YOGYAKARTA, Suara Muhammadiyah - Panitia Ramadhan di Kampus Universitas Ahmad Dahlan (UAD) kembali menggelar ceramah Tarawih ke-12 di Masjid Islamic Center UAD hari Selasa (11/03). Pada kesempatan kali ini, panitia RDK UAD 1446 H. menghadirkan Dr. Djamaluddin Perawironegoro, S.Th.I., M.Pd.I., anggota Lembaga Pengembangan Pesantren Muhammadiyah PP Muhammadiyah sekaligus Sekretaris Program Studi Magister PAI UAD sebagai penceramah kali ini.
Dalam ceramahnya, Djamaluddin mengangkat tema "Ramadhan sebagai Jalan Pertaubatan." Ia mengawali ceramah dengan mengajak para jamaah untuk bersyukur karena telah menjalani 11 hari Ramadhan dengan penuh khidmat dan berharap ibadah yang dilakukan tidak hanya terbatas pada kewajiban tetapi juga diperbanyak dengan amalan sunah agar mendapatkan rahmat, magfirah, serta pembebasan dari api neraka.
Djamaluddin kemudian menyoroti berbagai fenomena kecurangan yang marak terjadi belakangan ini, baik dalam sektor ekonomi maupun sosial.
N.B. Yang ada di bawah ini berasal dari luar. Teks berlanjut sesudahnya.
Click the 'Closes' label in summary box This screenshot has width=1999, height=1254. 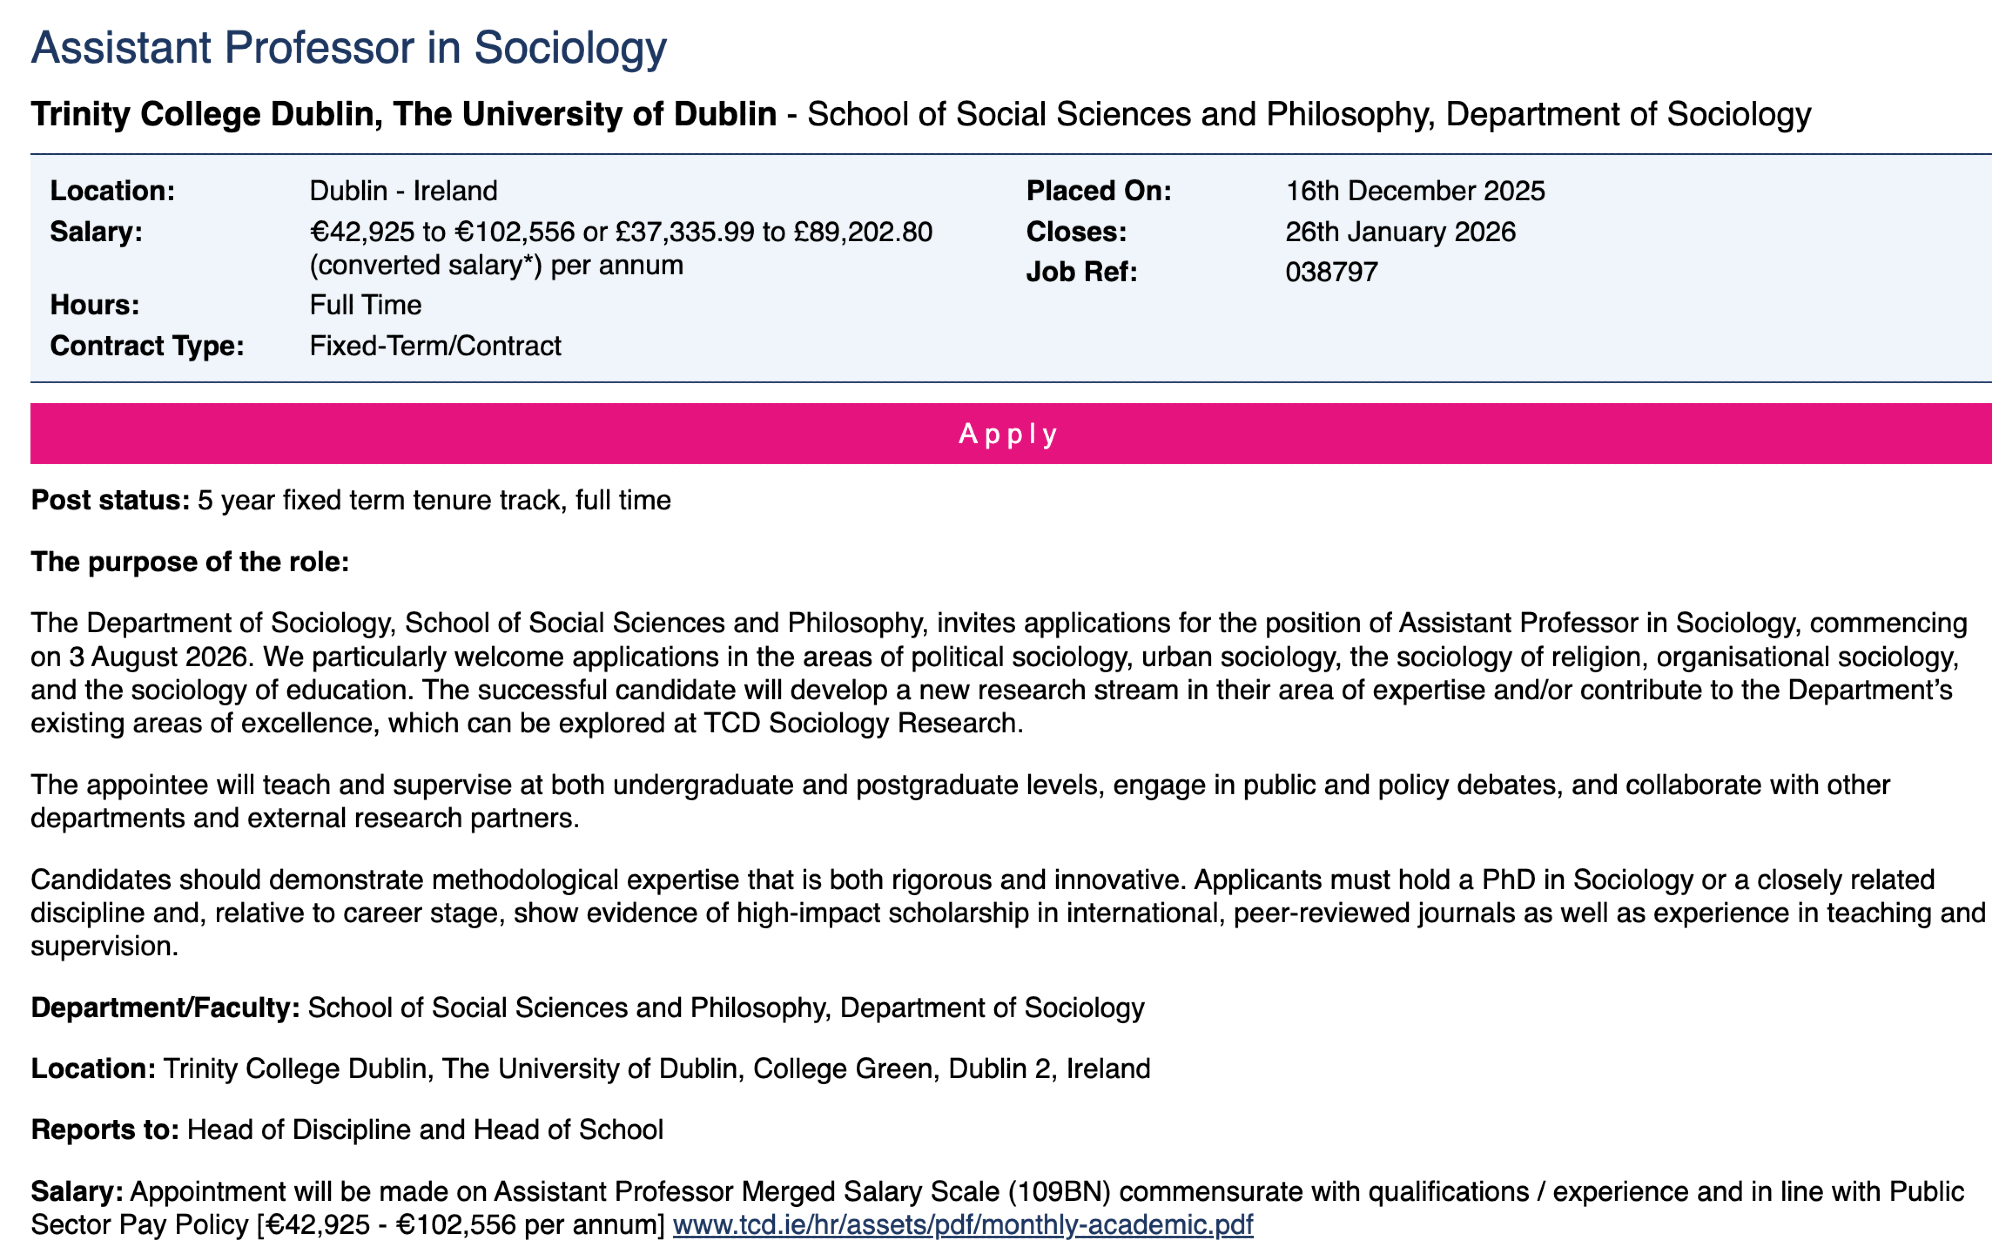[x=1076, y=232]
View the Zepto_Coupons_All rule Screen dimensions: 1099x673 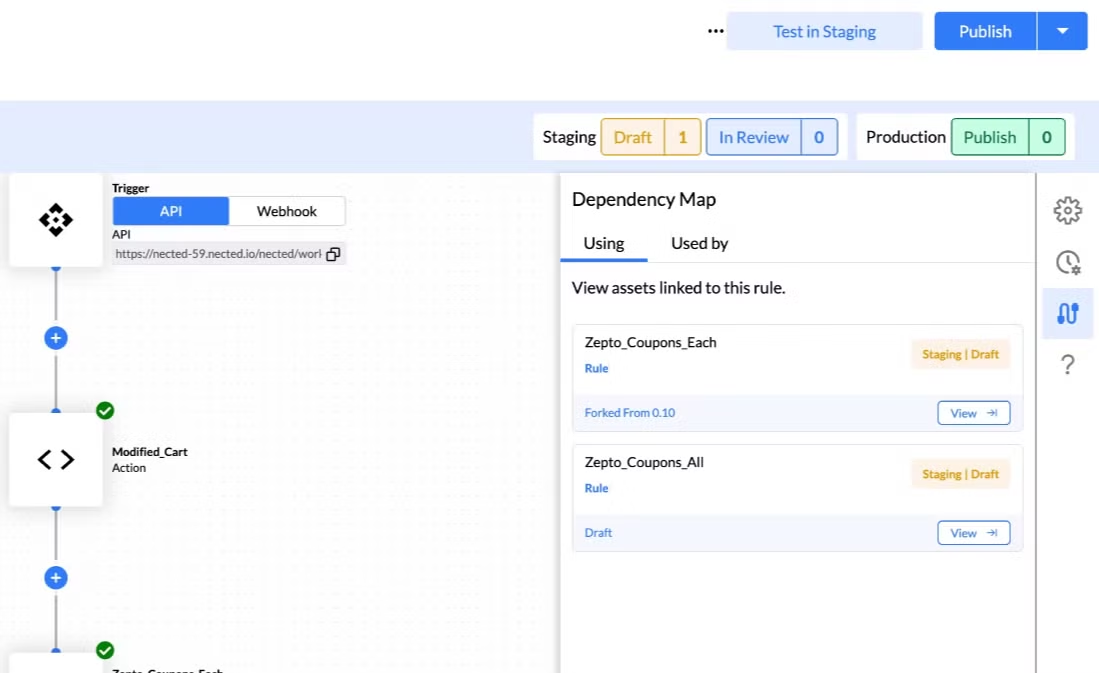[x=973, y=533]
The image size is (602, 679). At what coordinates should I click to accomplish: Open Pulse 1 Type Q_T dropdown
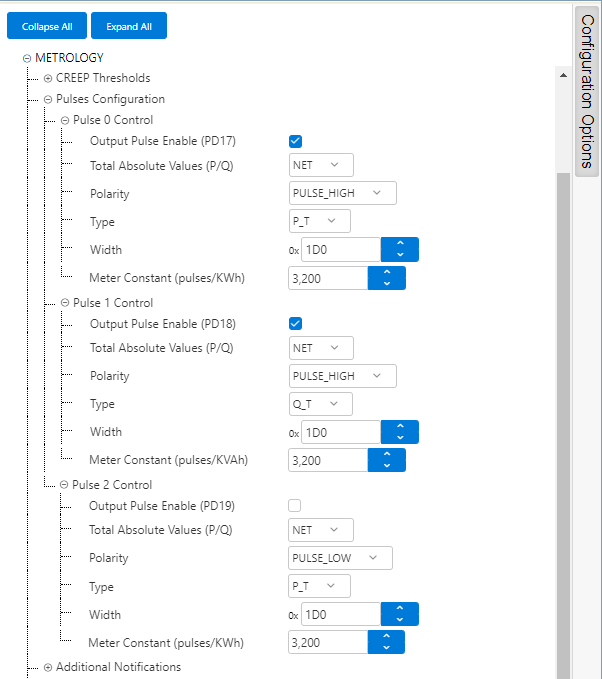320,404
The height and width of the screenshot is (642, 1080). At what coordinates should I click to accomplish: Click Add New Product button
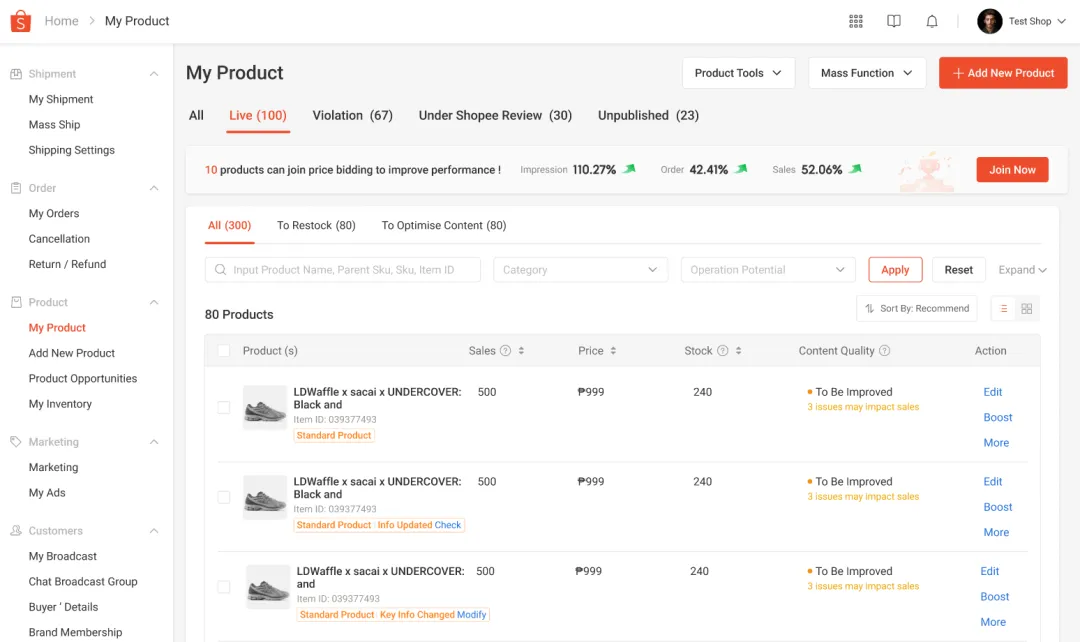[1002, 73]
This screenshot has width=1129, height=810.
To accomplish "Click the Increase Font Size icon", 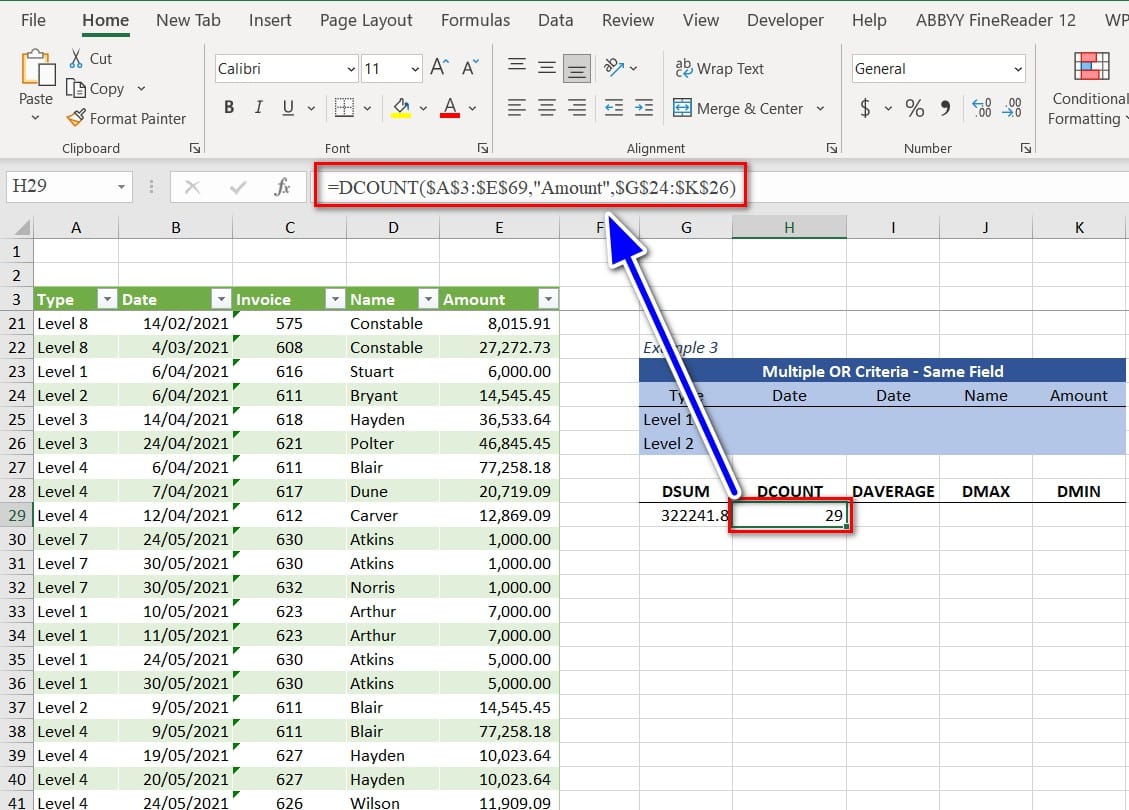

Ia mengangkat contoh kasus penyalahgunaan bahan bakar minyak, pemalsuan kadar oktan Pertalite dan Pertamax, serta kecurangan dalam pengurangan takaran minyak goreng yang merugikan masyarakat luas.
Menurutnya, praktik-praktik kecurangan tersebut bukanlah hal baru dalam sejarah umat manusia. Ia mengaitkan fenomena tersebut dengan kisah kaum Madyan yang disebutkan dalam Al-Qur’an. Kaum Madyan, yang pada masa itu melakukan kecurangan dalam takaran dan timbangan, akhirnya mendapatkan peringatan keras dari Nabi Syuaib. Dalam beberapa ayat, seperti dalam Surat Al-A’raf ayat 85-93, Surat Hud ayat 84-95, dan Surat Asy-Syu’ara ayat 176-191, Allah mengingatkan umat manusia untuk berlaku adil dan jujur dalam transaksi bisnis serta tidak merugikan hak orang lain.
Dosen Magister PAI UAD tersebut menekankan bahwa agar masyarakat bisa keluar dari krisis moral ini, mereka harus kembali pada nilai-nilai ketuhanan yang benar. “Jangan jadikan harta atau jabatan sebagai Tuhan, karena semuanya bersifat sementara. Jika kita menghalalkan segala cara untuk mendapatkannya, maka kita akan menimbulkan kerusakan di muka bumi,” tegasnya.
Lebih lanjut, Ia mengingatkan pentingnya menjaga keseimbangan dalam berbagai aspek kehidupan, termasuk dalam dunia akademik. Ia menyinggung fenomena di mana seorang mahasiswa menuntut nilai tinggi meskipun jawabannya tidak benar, serta dosen yang memberikan nilai tidak adil karena faktor subjektifitas. Menurutnya, hal ini bisa menyebabkan ketimpangan sosial dan bahkan mengarah pada matinya kepakaran, sebagaimana yang dikemukakan dalam buku The Death of Expertise karya Tom Nichols.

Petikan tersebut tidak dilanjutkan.